EXTRACTED INFORMATION START
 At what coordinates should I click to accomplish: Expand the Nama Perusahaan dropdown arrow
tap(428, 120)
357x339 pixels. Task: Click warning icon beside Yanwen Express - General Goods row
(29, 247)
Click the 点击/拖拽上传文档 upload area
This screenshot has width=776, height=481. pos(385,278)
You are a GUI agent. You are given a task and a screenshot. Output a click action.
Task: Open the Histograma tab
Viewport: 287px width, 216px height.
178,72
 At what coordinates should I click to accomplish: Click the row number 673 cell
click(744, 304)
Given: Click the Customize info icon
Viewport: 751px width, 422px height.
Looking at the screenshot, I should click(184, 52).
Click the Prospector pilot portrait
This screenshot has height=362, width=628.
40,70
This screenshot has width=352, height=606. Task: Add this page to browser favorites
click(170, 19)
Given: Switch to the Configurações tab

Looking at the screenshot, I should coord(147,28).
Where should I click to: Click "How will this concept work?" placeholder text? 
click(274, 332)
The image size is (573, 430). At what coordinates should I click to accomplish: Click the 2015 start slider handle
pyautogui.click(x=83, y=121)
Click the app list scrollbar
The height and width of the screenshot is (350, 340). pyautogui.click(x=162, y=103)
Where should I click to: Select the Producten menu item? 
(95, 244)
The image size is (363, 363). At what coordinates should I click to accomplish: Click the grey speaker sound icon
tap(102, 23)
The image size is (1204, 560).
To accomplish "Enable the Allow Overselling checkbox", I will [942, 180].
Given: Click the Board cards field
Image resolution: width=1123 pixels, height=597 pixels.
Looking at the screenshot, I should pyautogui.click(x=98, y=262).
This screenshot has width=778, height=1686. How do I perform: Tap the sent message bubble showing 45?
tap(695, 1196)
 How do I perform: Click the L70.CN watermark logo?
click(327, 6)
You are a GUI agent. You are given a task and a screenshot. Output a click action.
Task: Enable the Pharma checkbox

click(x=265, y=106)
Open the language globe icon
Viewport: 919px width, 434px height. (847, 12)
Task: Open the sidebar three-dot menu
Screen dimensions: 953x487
EXTRACTED INFORMATION END
Each entry needs to be copied out exactly as written.

 At what coordinates should I click to accomplish: Expand the Nama Perusahaan dropdown arrow
tap(428, 120)
357x339 pixels. Task: Click warning icon beside Yanwen Express - General Goods row
(29, 247)
Click the 点击/拖拽上传文档 upload area
This screenshot has width=776, height=481. pos(385,278)
You are a GUI agent. You are given a task and a screenshot. Output a click action.
Task: Open the Histograma tab
Viewport: 287px width, 216px height.
178,72
 At what coordinates should I click to accomplish: Click the row number 673 cell
click(744, 304)
Given: Click the Customize info icon
Viewport: 751px width, 422px height.
Looking at the screenshot, I should click(184, 52).
Click the Prospector pilot portrait
This screenshot has height=362, width=628.
40,70
This screenshot has width=352, height=606. Task: Add this page to browser favorites
click(170, 19)
Given: Switch to the Configurações tab

Looking at the screenshot, I should coord(147,28).
Where should I click to: Click "How will this concept work?" placeholder text? 
click(274, 332)
The image size is (573, 430). At what coordinates should I click to accomplish: Click the 2015 start slider handle
pyautogui.click(x=83, y=121)
Click the app list scrollbar
The height and width of the screenshot is (350, 340). pyautogui.click(x=162, y=103)
Where should I click to: Select the Producten menu item? 
(95, 244)
The image size is (363, 363). At what coordinates should I click to accomplish: Click the grey speaker sound icon
tap(102, 23)
The image size is (1204, 560).
To accomplish "Enable the Allow Overselling checkbox", I will [942, 180].
Given: Click the Board cards field
Image resolution: width=1123 pixels, height=597 pixels.
Looking at the screenshot, I should pyautogui.click(x=98, y=262).
This screenshot has width=778, height=1686. How do I perform: Tap the sent message bubble showing 45?
tap(695, 1196)
 How do I perform: Click the L70.CN watermark logo?
click(327, 6)
You are a GUI agent. You are given a task and a screenshot. Output a click action.
Task: Enable the Pharma checkbox

click(x=265, y=106)
Open the language globe icon
Viewport: 919px width, 434px height. (847, 12)
Task: Open the sidebar three-dot menu
Screen dimensions: 953x487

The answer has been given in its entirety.